Instructions to follow – The expected answer is every line of the material that contains the word "computer".

The input –
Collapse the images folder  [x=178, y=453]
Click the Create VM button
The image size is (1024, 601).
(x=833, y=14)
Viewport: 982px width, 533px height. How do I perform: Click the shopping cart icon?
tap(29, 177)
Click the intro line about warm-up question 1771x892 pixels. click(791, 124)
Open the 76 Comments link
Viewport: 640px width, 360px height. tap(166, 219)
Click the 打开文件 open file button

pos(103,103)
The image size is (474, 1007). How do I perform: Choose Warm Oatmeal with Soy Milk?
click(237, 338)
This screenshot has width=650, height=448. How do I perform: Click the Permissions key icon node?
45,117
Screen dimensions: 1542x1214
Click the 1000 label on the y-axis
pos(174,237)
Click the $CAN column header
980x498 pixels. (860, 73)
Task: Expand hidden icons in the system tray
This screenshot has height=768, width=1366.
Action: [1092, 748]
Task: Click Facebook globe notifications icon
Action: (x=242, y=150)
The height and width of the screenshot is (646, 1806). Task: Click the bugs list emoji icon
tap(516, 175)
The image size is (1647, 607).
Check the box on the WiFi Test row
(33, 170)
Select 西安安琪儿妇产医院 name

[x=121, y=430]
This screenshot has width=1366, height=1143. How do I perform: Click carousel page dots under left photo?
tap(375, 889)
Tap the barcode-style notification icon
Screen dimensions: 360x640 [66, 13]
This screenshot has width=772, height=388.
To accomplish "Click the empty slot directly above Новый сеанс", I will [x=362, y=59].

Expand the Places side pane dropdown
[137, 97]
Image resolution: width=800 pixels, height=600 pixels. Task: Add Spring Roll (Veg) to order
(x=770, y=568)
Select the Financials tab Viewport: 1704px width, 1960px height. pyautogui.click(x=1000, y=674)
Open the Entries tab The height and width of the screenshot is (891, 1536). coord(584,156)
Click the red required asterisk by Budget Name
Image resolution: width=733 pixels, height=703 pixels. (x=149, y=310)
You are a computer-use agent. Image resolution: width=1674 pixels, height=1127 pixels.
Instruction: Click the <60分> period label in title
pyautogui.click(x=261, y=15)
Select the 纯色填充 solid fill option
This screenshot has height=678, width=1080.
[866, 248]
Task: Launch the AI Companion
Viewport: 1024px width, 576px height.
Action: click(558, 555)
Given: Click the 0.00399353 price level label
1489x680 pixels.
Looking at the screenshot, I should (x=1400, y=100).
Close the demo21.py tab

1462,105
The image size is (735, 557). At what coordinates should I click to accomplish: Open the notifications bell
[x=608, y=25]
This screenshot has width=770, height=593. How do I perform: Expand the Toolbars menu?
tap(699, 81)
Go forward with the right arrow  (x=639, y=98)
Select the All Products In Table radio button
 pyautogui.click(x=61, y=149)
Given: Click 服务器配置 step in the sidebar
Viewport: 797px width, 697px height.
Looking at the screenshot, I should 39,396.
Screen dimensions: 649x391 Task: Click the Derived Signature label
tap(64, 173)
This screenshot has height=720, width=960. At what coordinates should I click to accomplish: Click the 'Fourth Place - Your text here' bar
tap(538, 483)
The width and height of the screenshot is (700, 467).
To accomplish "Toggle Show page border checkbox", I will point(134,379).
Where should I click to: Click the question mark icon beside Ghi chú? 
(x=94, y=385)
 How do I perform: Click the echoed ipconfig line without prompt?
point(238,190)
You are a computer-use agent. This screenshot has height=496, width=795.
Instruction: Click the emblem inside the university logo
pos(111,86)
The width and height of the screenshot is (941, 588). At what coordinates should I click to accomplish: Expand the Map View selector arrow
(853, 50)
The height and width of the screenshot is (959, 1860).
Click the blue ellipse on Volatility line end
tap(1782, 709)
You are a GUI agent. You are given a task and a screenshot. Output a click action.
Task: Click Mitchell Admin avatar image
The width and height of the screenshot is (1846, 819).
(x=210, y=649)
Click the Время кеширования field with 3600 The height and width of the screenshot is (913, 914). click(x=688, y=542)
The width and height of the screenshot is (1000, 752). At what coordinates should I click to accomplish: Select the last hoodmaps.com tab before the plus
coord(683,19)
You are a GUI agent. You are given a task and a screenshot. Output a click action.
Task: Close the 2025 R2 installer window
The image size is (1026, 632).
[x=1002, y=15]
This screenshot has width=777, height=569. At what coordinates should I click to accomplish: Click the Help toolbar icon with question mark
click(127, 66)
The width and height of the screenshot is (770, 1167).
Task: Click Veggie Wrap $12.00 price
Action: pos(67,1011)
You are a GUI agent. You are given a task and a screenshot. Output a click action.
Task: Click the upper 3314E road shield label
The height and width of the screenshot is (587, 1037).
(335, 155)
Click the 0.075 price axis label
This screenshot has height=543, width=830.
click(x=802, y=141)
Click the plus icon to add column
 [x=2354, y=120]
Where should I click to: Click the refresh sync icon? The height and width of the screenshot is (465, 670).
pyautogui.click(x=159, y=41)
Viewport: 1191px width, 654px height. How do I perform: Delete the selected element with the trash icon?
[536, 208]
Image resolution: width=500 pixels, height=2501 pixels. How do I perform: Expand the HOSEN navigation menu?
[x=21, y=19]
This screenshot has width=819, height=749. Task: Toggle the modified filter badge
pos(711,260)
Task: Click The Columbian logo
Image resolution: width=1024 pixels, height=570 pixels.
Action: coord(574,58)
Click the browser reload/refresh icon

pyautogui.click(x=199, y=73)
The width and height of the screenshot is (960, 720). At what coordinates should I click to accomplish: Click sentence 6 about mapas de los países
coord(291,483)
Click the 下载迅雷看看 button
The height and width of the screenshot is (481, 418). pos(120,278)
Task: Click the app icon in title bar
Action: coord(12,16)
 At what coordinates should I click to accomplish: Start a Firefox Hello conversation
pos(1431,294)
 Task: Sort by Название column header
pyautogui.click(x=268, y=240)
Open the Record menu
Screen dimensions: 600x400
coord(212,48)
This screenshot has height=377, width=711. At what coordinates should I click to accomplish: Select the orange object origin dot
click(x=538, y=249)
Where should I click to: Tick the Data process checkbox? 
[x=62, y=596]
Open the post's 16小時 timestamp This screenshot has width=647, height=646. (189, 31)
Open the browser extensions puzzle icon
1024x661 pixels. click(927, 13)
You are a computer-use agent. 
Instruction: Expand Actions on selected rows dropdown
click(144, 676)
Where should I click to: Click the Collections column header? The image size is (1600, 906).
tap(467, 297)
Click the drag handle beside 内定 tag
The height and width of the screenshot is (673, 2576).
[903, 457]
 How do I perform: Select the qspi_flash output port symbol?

Response below –
You are a computer-use agent. Image resolution: width=1674 pixels, height=1127 pixels.
You are a computer-use agent. This screenshot has height=496, width=795.
You are a computer-use agent. 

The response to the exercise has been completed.